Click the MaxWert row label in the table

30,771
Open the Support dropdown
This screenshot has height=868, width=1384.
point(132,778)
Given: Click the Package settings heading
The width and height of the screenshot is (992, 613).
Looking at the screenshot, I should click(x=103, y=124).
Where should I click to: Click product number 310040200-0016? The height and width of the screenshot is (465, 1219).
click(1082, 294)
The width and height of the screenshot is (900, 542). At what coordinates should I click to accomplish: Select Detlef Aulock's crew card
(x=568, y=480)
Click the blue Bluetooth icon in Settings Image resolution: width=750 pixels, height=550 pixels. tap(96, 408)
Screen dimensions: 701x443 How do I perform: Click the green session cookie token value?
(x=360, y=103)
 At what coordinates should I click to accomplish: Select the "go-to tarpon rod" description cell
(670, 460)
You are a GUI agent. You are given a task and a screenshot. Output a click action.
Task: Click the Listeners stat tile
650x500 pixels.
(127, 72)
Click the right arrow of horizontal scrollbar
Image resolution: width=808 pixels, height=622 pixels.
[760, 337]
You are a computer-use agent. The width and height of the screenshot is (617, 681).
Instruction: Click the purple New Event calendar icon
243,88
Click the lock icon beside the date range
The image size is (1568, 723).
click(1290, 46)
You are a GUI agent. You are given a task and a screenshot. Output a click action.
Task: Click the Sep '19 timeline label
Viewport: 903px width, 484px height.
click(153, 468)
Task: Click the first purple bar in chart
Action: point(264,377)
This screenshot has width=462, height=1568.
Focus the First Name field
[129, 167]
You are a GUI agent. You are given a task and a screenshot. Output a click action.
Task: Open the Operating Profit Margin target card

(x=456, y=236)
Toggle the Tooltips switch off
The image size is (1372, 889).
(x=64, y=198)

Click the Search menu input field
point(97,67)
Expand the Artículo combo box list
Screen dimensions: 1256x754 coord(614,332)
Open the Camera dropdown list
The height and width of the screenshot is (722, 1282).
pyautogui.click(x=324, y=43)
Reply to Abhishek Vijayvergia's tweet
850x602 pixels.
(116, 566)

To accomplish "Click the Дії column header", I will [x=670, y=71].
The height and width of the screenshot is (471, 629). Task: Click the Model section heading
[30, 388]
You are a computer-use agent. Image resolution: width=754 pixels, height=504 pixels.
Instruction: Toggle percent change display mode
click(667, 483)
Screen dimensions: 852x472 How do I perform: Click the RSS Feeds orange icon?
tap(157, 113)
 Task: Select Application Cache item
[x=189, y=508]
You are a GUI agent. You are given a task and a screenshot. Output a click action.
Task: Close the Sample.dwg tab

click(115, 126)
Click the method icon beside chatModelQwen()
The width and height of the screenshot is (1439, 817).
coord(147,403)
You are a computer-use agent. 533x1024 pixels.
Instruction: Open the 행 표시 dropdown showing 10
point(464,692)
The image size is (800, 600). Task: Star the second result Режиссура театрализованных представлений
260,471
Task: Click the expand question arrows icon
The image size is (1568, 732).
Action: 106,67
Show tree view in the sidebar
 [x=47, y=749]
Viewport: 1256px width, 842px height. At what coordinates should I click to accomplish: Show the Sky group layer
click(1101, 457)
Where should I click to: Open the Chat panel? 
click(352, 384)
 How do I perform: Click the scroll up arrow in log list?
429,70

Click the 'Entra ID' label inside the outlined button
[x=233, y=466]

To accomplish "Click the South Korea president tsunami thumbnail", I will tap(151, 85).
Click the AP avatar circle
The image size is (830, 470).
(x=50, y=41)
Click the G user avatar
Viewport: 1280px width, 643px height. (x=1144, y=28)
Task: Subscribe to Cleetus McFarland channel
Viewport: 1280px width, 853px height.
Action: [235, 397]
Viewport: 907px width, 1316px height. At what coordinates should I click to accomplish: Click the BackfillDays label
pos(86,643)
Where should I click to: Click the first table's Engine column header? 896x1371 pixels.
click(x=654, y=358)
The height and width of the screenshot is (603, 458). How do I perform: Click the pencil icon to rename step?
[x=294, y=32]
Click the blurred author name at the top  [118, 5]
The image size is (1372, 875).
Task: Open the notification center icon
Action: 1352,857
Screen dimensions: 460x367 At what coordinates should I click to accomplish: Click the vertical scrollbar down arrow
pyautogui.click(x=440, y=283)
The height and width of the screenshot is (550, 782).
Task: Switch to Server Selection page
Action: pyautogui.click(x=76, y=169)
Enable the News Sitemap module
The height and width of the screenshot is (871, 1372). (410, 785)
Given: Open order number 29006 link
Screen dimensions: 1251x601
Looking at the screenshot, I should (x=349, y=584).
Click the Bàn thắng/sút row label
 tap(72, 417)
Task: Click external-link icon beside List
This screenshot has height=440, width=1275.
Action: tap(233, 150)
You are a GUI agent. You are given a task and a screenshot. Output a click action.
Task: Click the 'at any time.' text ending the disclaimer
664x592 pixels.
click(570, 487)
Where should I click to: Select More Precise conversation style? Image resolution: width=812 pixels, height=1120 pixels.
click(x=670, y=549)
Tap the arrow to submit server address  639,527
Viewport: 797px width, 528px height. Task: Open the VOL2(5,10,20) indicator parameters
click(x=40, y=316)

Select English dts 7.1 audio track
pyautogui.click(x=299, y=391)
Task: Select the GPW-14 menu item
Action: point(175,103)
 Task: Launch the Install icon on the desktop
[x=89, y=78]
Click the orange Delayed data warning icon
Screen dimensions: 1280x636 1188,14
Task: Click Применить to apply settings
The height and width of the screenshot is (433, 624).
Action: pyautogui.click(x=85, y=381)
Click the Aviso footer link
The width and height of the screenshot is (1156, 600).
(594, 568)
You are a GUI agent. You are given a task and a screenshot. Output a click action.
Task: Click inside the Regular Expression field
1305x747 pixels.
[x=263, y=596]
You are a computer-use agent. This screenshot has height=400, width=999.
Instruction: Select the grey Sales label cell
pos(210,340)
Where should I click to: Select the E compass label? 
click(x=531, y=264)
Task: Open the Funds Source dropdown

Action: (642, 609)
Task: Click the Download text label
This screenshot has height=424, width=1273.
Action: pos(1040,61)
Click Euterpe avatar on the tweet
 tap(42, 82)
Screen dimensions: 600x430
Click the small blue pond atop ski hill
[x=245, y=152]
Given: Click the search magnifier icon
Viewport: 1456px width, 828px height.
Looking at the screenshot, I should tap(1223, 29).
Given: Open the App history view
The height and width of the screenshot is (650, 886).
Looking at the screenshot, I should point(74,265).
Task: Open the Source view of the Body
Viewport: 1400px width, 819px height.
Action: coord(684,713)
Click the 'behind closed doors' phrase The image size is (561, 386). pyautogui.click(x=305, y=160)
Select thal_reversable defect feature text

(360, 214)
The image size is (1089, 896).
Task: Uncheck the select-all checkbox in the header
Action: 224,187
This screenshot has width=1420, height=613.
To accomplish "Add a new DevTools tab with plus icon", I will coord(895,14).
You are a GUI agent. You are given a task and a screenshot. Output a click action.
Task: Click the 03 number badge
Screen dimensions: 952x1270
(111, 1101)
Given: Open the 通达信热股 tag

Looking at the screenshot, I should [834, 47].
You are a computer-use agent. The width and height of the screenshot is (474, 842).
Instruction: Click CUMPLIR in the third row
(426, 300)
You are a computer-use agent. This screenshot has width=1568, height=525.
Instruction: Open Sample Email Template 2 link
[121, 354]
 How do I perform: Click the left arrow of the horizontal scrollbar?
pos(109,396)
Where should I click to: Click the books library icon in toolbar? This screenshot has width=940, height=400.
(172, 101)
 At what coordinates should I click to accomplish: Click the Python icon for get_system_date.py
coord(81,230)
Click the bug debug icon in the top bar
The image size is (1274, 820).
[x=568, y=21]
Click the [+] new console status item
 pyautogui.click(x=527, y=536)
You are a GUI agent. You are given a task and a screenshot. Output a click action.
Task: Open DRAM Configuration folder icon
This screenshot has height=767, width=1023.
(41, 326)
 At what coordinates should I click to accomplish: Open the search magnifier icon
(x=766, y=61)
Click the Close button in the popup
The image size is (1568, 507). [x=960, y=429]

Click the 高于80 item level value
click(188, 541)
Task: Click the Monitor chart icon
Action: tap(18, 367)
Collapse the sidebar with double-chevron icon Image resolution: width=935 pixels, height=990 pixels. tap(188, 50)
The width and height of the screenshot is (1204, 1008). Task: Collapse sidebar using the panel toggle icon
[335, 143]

- - -

About this exercise. Every line containing the string "with" is required; copy each such line from the data.

Completed exercise.
To accomplish "Add a new DevTools tab with plus icon", I will coord(895,14).
Collapse the sidebar with double-chevron icon Image resolution: width=935 pixels, height=990 pixels. tap(188, 50)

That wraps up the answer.